## Joint distribution

It is a data table (similar to a relative frequency table) that shows the distribution of one set of data against the distribution of another set of data in percentages.

Weight lost (lbs) | ||||||

0-2 | 2-4 | 4-6 | 6-8 | +8 | ||

Miles walked per day
| 1-3 | 4% | 2% | 21% | 1% | 1% |

3-5 | 12% | 8% | 6% | 2% | 8% | |

5-7 | 1% | 12% | 1% | 0% | 10% | |

+7 | 2% | 3% | 4% | 1% | 1% |

Table 2.1. a data table of a group of 50 individuals, measuring the average number of hours each participant spent walking each day over the course of the study, data about the total number of pounds of weight lost in total by each participant was gathered over that same period of time.

The table 2.1 is an example of joint distribution, it shows that 4 % of the group, which would be 2 out of the 50 people studied, spent between 1 and 3 hours per der exercising, and lost between 0 and 2 pounds.

## Marginal distribution

If we add totals (by totalling up the data in each row and column) to the table 2.1. we get the following data table:

Weight lost (lbs) | |||||||

0-2 | 2-4 | 4-6 | 6-8 | +8 | Total | ||

Miles walked per day
| 1-3 | 4% | 2% | 21% | 1% | 1% | 29% |

3-5 | 12% | 8% | 6% | 2% | 8% | 36% | |

5-7 | 1% | 12% | 1% | 0% | 10% | 24% | |

+7 | 2% | 3% | 4% | 1% | 1% | 11% | |

Total | 19% | 25% | 32% | 4% | 20% | 100% |

Table 2.2. data table with marginal distributions.

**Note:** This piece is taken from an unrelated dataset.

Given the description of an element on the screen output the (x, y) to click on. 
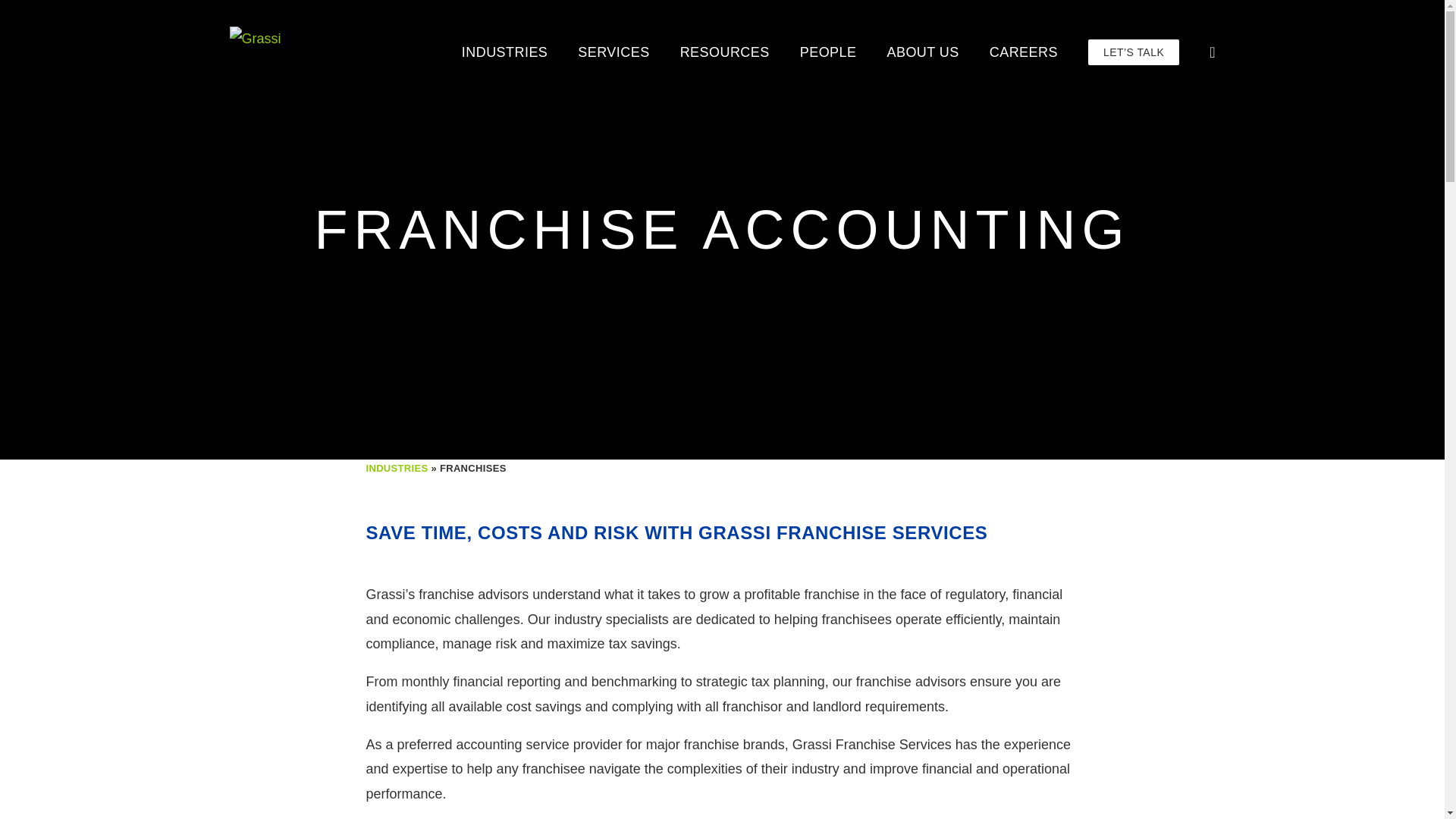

## Conditional distribution

Conditional distribution is the distribution of one variable, while the other variable value is already known.

Weight lost (lbs) | |||||||

0-2 | 2-4 | 4-6 | 6-8 | +8 | Total | ||

Miles walked per day | 1-3 | 44% | 22% | 21% | 11% | 2% | 100% |

3-5 | 51% | 19% | 15% | 14% | 1% | 100% | |

5-7 | 61% | 19% | 10% | 0% | 10% | 100% | |

+7 | 22% | 38% | 14% | 5% | 21% | 100% |

Table 2.3. data table with 4 different conditional distributions.

The data table 2.3 shows that people who spent 1 − 3 hours walking per day, 44 % of them lost 0 − 2 pounds, 22 % of them lost 2 − 4 pounds, 21 % of them lost 4 − 6 pounds, 11 % of them lost 6 − 8 pounds and only 2 % of them lost +8 pounds. This distribution is conditional on 1 – 3 walking hours.

If we flip the two distributions, taking the miles walked per day distribution versus each weight loss variable and we calculate the percentages of each conditional variable. We will get the following data table:

Weight lost (lbs) | ||||||

0-2 | 2-4 | 4-6 | 6-8 | +8 | ||

Miles walked per day
| 1-3 | 40% | 52% | 21% | 15% | 11% |

3-5 | 12% | 8% | 16% | 29% | 8% | |

5-7 | 10% | 33% | 3% | 31% | 21% | |

+7 | 38% | 7% | 60% | 25% | 60% | |

Total | 100% | 100% | 100% | 100% | 100% |

Table 2.4. data table with 5 different conditional distributions.